HOW LONG MAY WE KEEP YOUR PERSONAL INFORMATION FOR?
As a general rule, we will keep personal information for seven (7) years beyond your policy’s lifecycle, as it is likely that we will need the information for regulatory reasons or to defend claims. However, there may be exceptions where we are required to keep your personal information for longer periods, such as a claim involving a minor.
We will also retain data in an anonymous form for statistical and analytical purposes, for example, to assess risk of Hurricane damage, damage from flooding and/or sea surge.
WHEN CAN YOU ASK US TO STOP USING YOUR INFORMATION?
We are obligated to provide you with a copy of the information we hold about you. A request for your information held by us can be made at any time by contacting the Data Controller in writing and/or by completing our ‘Subject Access Request Form’ and returning it to the Data Controller. Such a request may incur an administrative fee.
At your request, we will correct any information that is inaccurate and/or. in some cases, have your data erased.
At any time, you can advise us to stop using your personal information to market our products or services.
WHAT HAPPENS IF AUTOMATIC PROCESSING HAS OCCURRED?
In the case where automatic processing has occurred, you may request that processing be made by an employee and not through an automatic process.
WHAT HAPPENS IF YOU DON’T GIVE US SOME OF YOUR PERSONAL INFORMATION?
Where you do not provide the personal information required, it will hinder our ability to provide the service that you are requesting.
HOW TO CONTACT US ABOUT THIS PRIVACY NOTICE
We have a dedicated Data Controller whose responsibility is to assist with any data protection questions you may have. They can be contacted at Cayman First Centre, 17 Vibert Bodden Drive. In addition, we have several resources available to contact the Data Controller, either via our website through our Subject Access Request Form or through our dedicated email address — firstname.lastname@example.org.
You may contact us at the address above for one or more of the following reasons:
- To ask us to correct information about you that is inaccurate or incomplete, or to delete personal information about you.
- To tell us you no longer agree to, that you object to, or that you wish to restrict us from using information about you and ask us to stop.
- To advise us to stop using your personal information to market our products or services that may be of interest to you (direct marketing).

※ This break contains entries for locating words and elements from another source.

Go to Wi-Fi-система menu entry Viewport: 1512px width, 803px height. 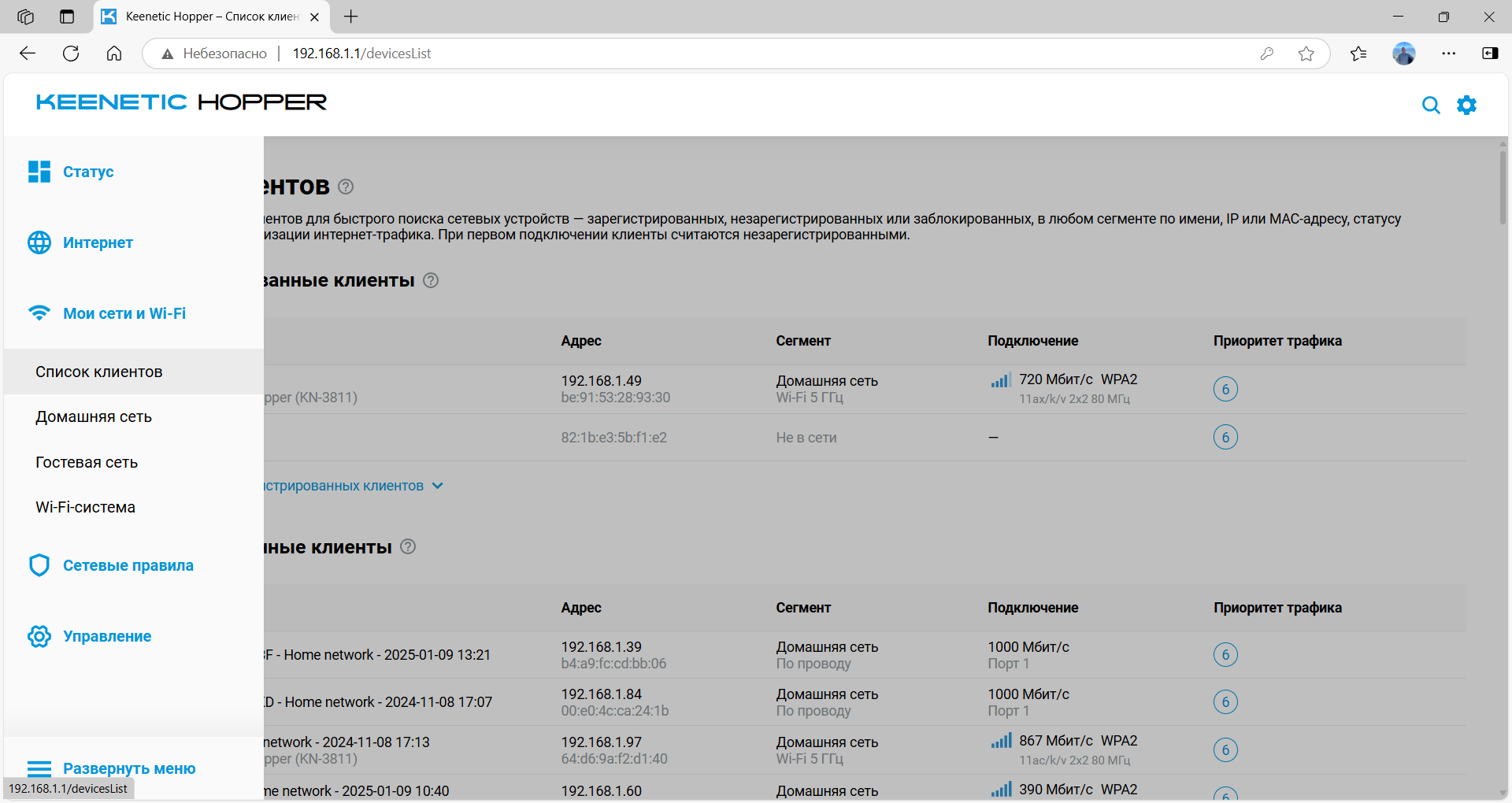[85, 507]
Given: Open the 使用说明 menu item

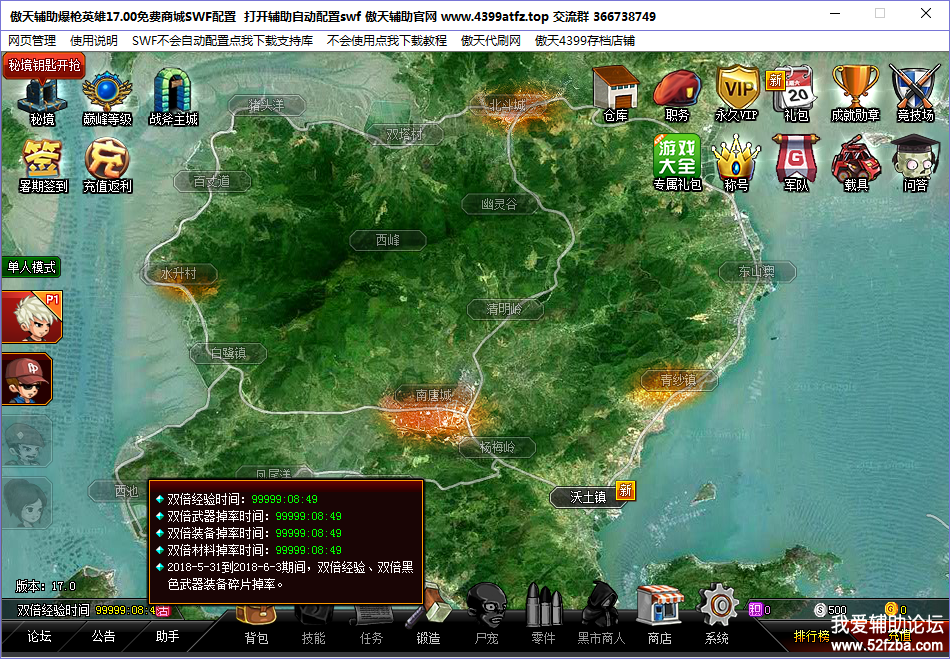Looking at the screenshot, I should pos(94,41).
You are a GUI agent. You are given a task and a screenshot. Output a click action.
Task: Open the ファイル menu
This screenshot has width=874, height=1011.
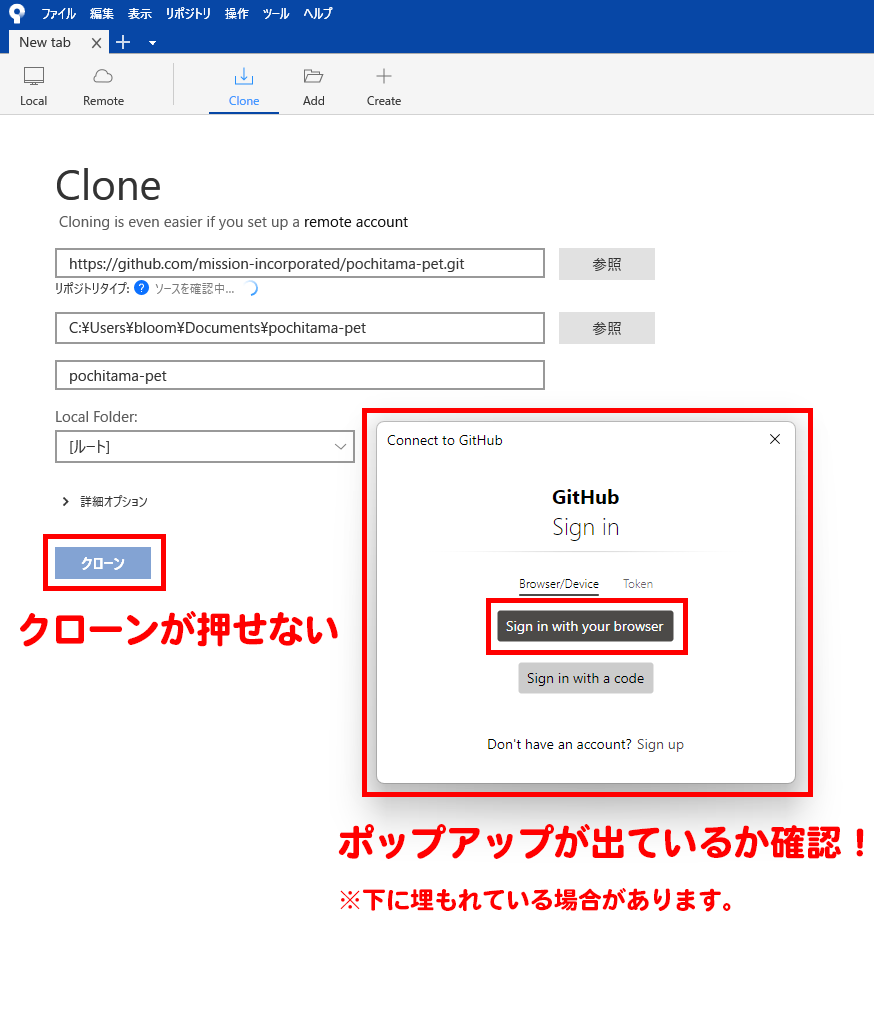coord(58,14)
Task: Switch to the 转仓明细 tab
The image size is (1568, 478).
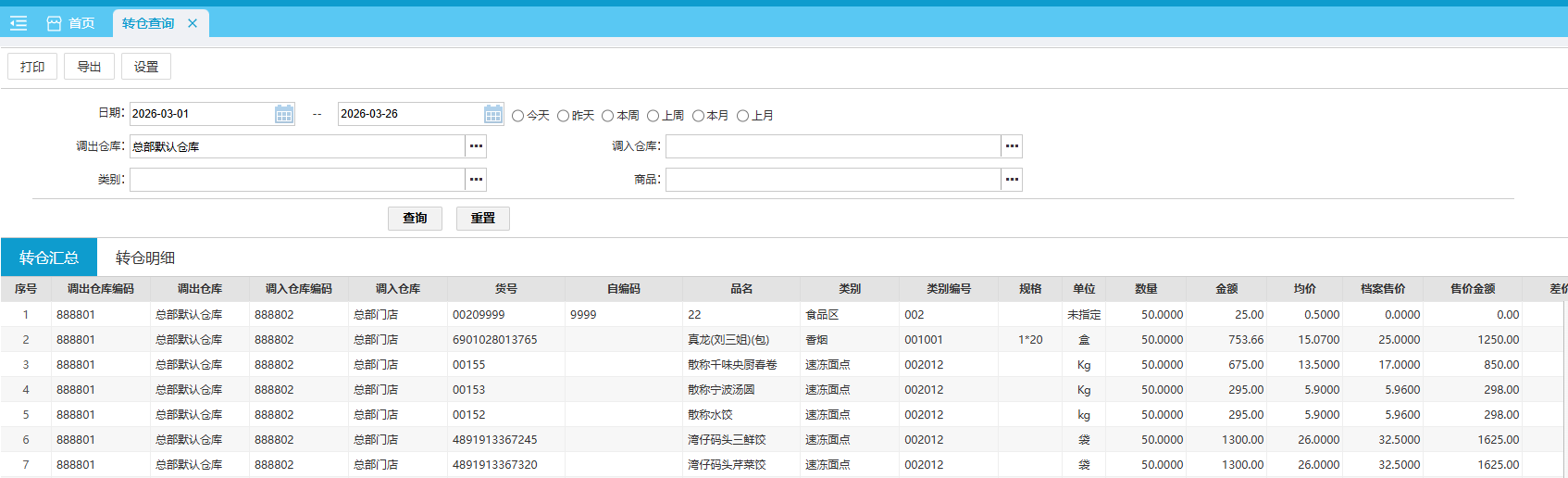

- To ask us not to use information about you in a way that allows our computer systems to make decisions about you.
Sometimes we will not be able to stop using your personal information when you ask us to (e.g. where we are required by law to use it or we are required to retain the information for regulatory purposes).
Additionally, if we stop using your personal information, we may not be able to provide certain services to you, such as administering your insurance policy or servicing your claim.
When contacted we will advise you as to whether or not we are able to comply with your request, or how your request might impact you.
Once again, the contact details for our Data Controller is as follows:
Cayman First Centre
17 Vibert Bodden Drive (Off Shedden Road)
P.O. Box 2171, Grand Cayman, KY1-1105
CHANGES TO THIS DATA PROTECTION STATEMENT
This Data Protection Statement will be reviewed periodically in light of changing business practices, technology and legal requirements. As a result, it will be updated from time to time. Any such changes will be posted on our Company’s website and copies made available in our office(s). If we make a significant or material change in the way we use or share your personal information, you will be notified via email and/or any other means of contact at least 30 days prior to the changes taking effect.